• [Your task] Identify every line in the rows below that contains the word "arrow", and copy each of those lines in full. Case counts.
· · · · ·
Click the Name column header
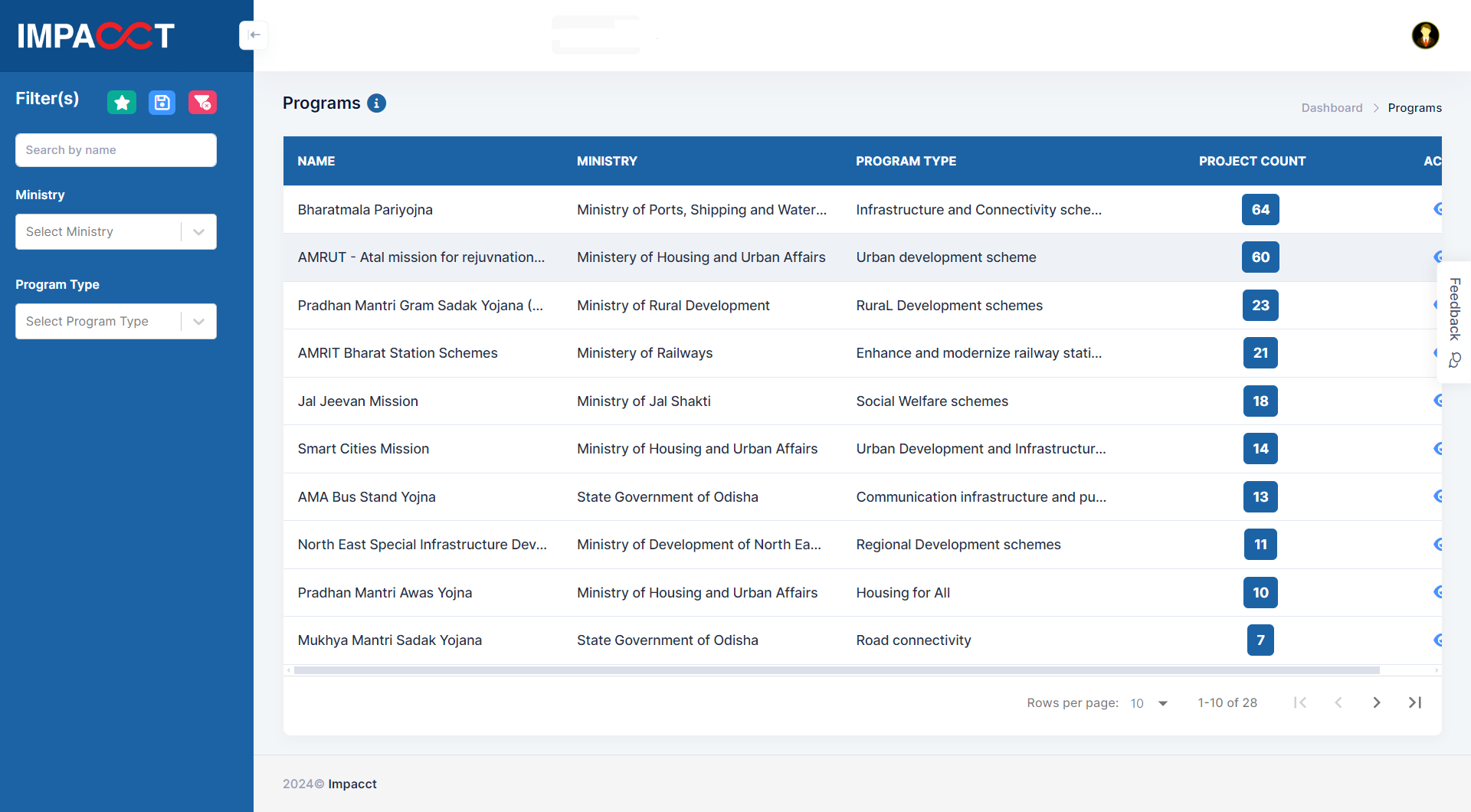 pos(316,161)
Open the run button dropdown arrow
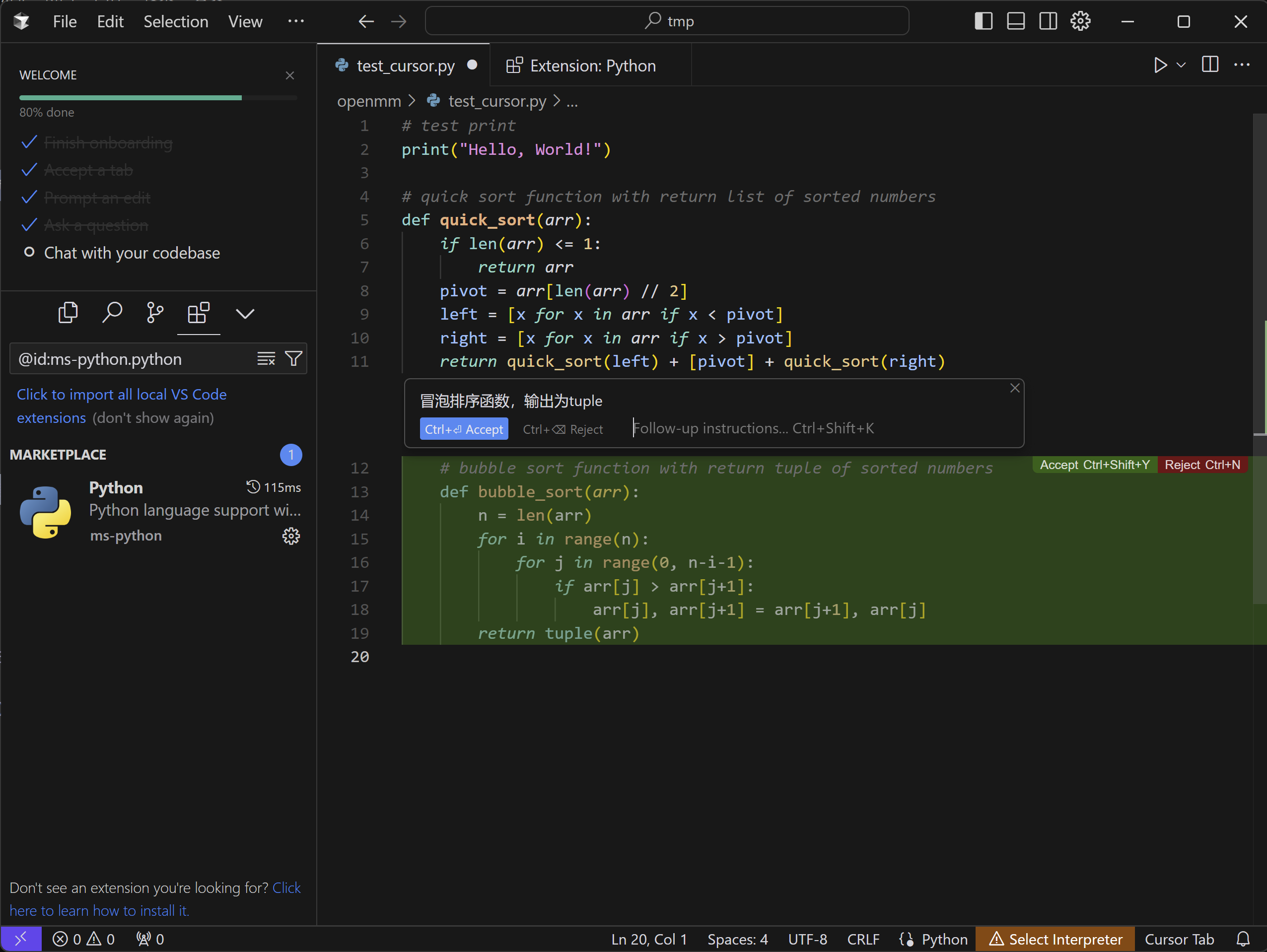1267x952 pixels. 1181,66

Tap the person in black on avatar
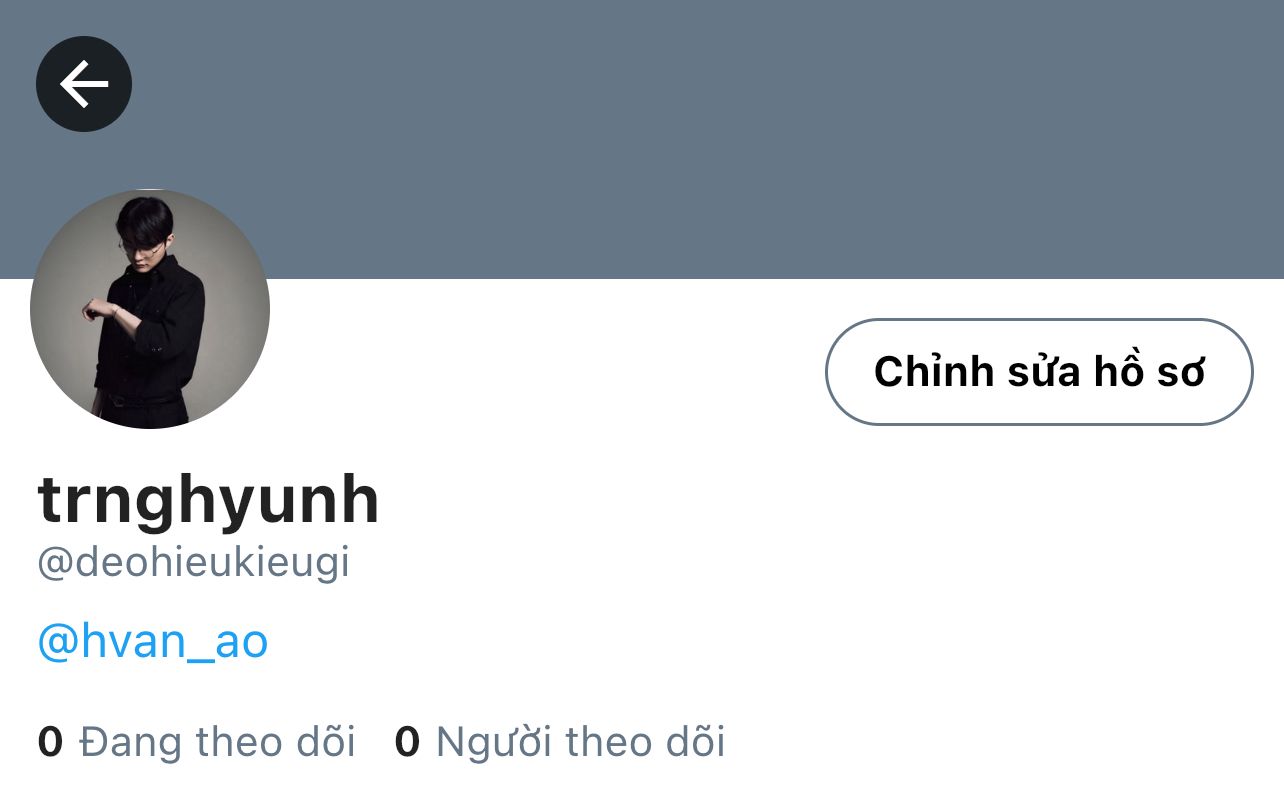(146, 310)
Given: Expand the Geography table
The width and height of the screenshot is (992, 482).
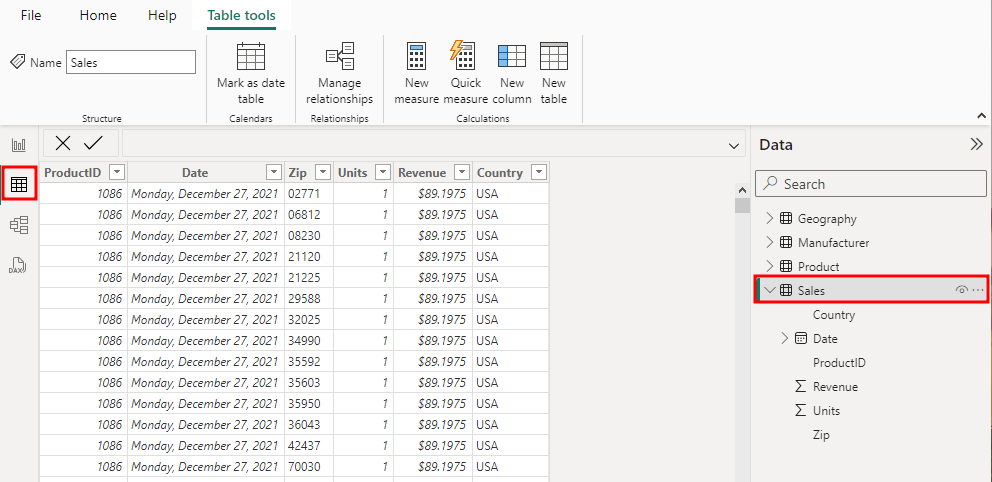Looking at the screenshot, I should [x=769, y=219].
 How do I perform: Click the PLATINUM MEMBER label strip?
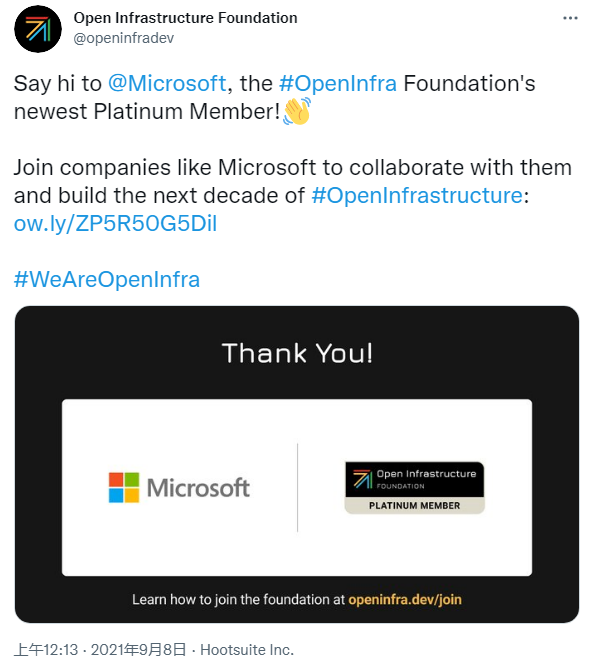[x=414, y=505]
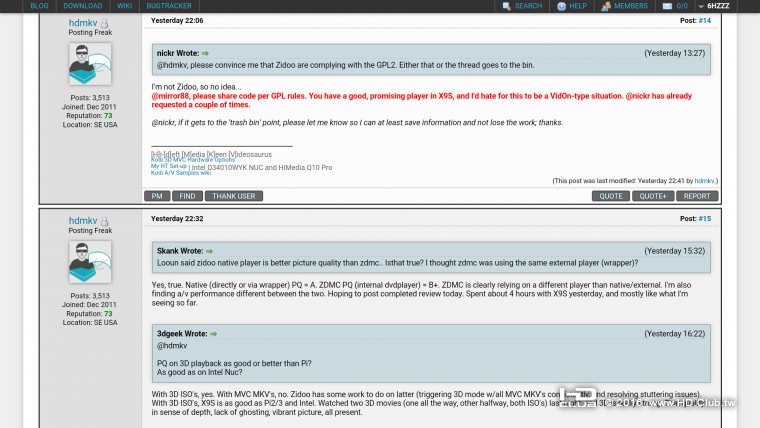
Task: Click the PM button under post #14
Action: pos(157,196)
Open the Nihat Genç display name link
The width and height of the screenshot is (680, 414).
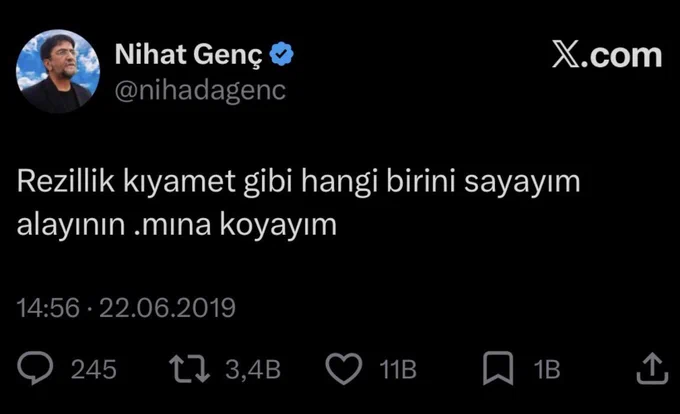click(x=189, y=55)
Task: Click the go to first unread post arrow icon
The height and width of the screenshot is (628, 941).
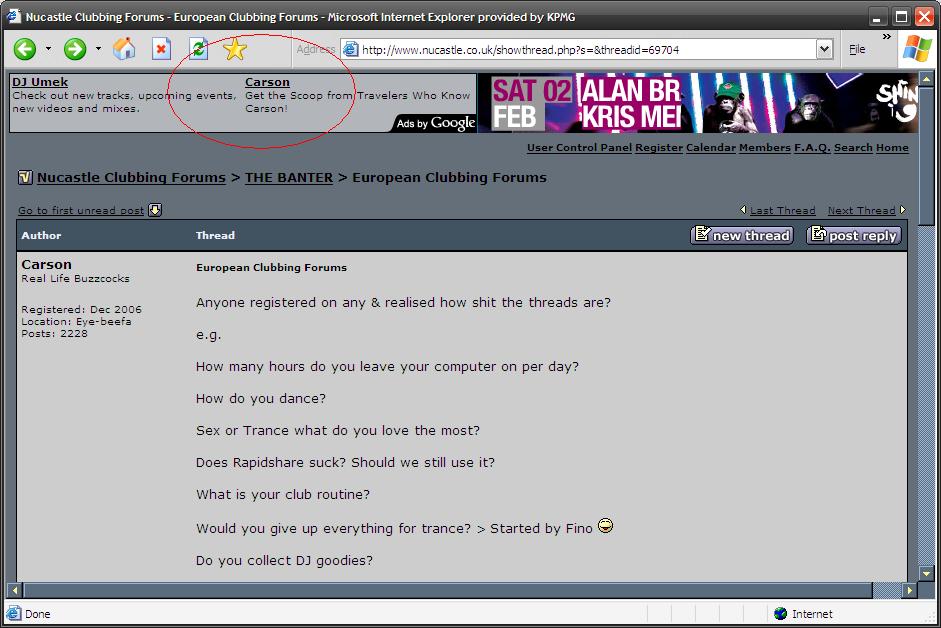Action: [x=155, y=210]
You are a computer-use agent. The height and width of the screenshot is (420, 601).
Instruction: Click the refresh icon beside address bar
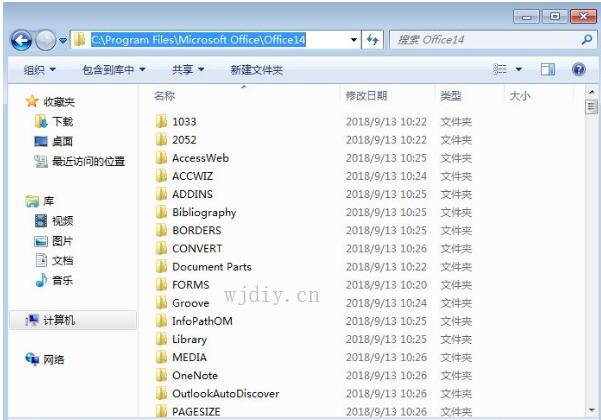(x=373, y=40)
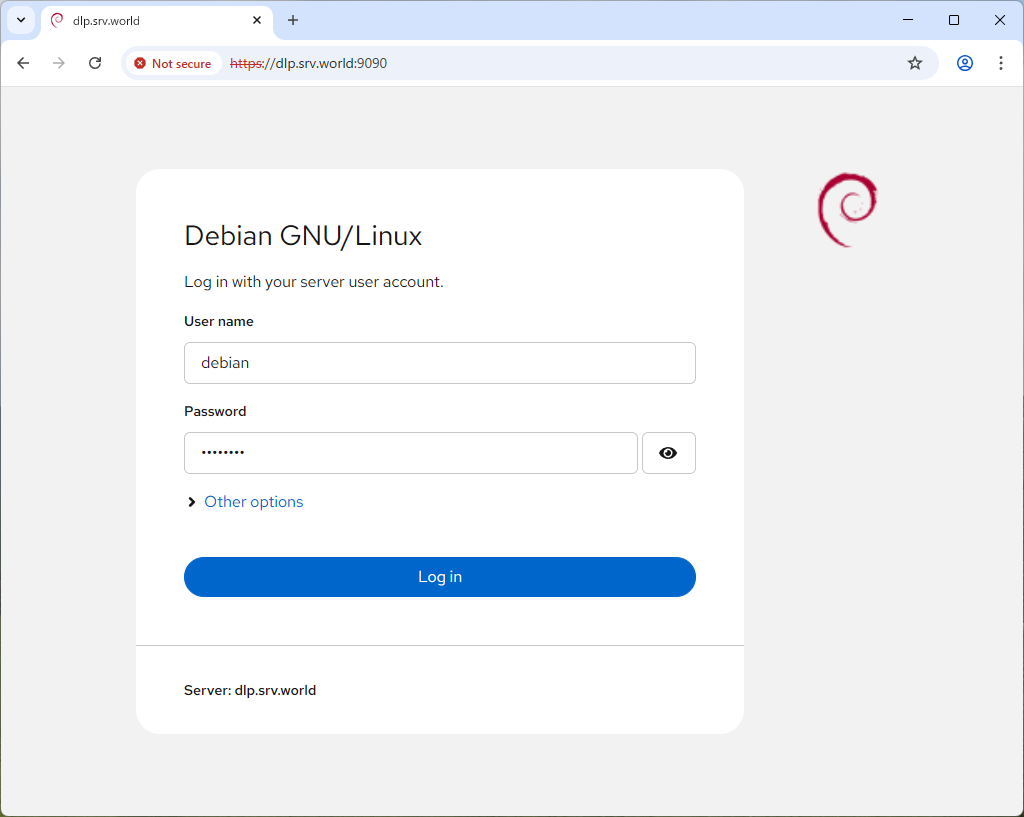Select the dlp.srv.world:9090 address bar
Image resolution: width=1024 pixels, height=817 pixels.
click(x=560, y=63)
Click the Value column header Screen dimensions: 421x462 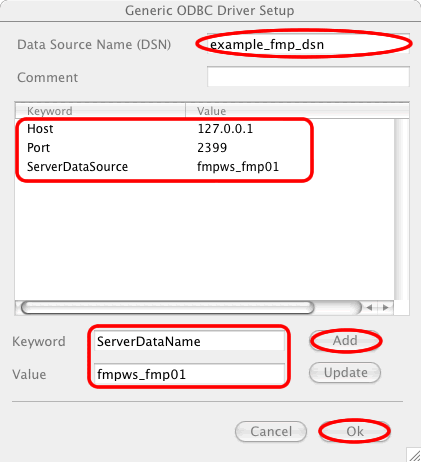[x=297, y=111]
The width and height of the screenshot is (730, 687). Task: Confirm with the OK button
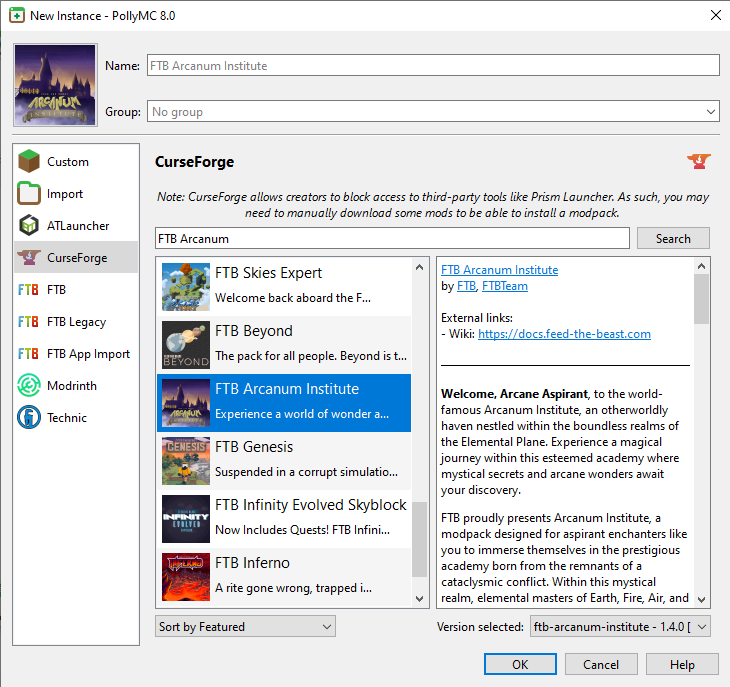point(520,665)
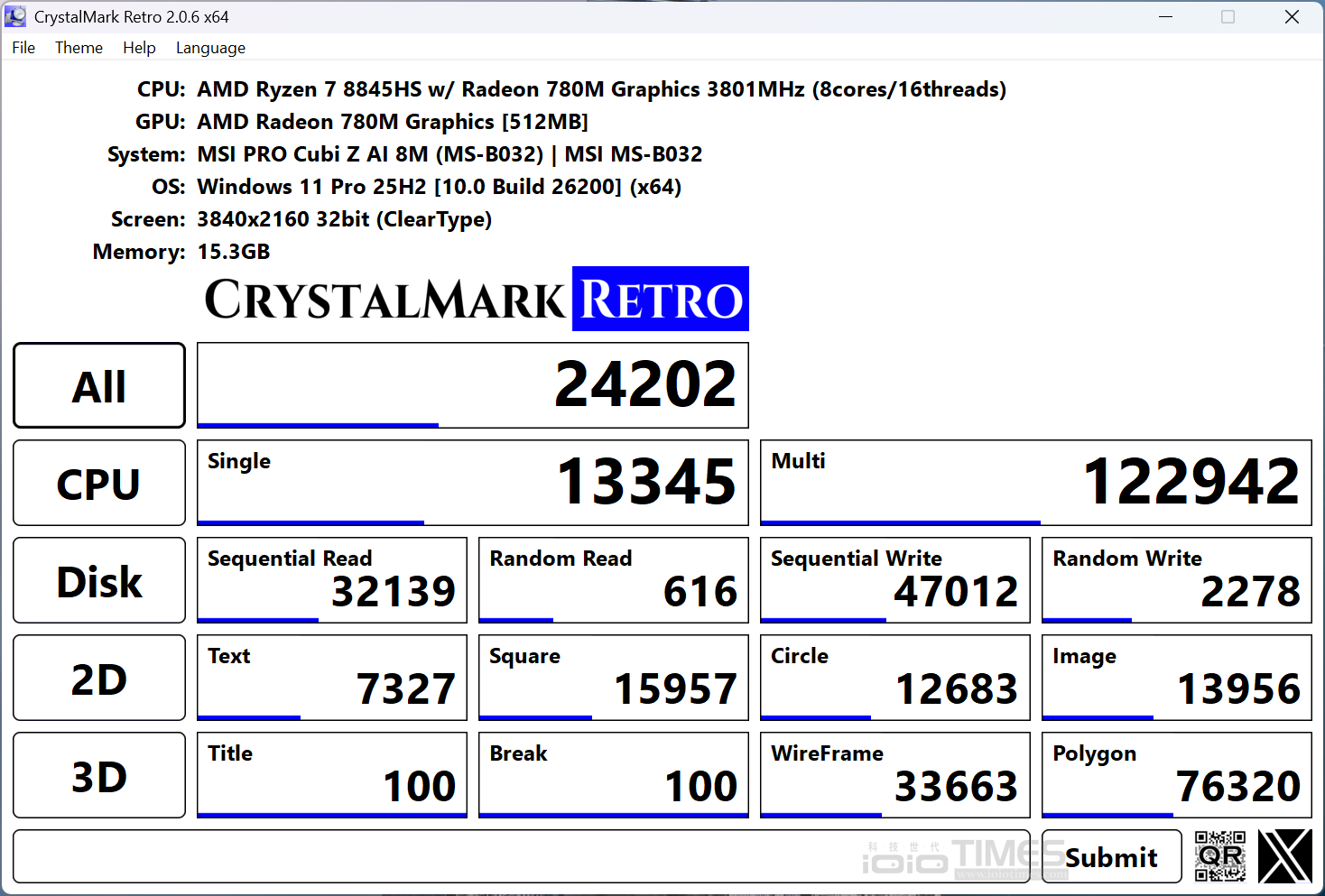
· · · · ·
• [Task result]
Open the run button dropdown arrow
Task: Click the go to first unread post arrow icon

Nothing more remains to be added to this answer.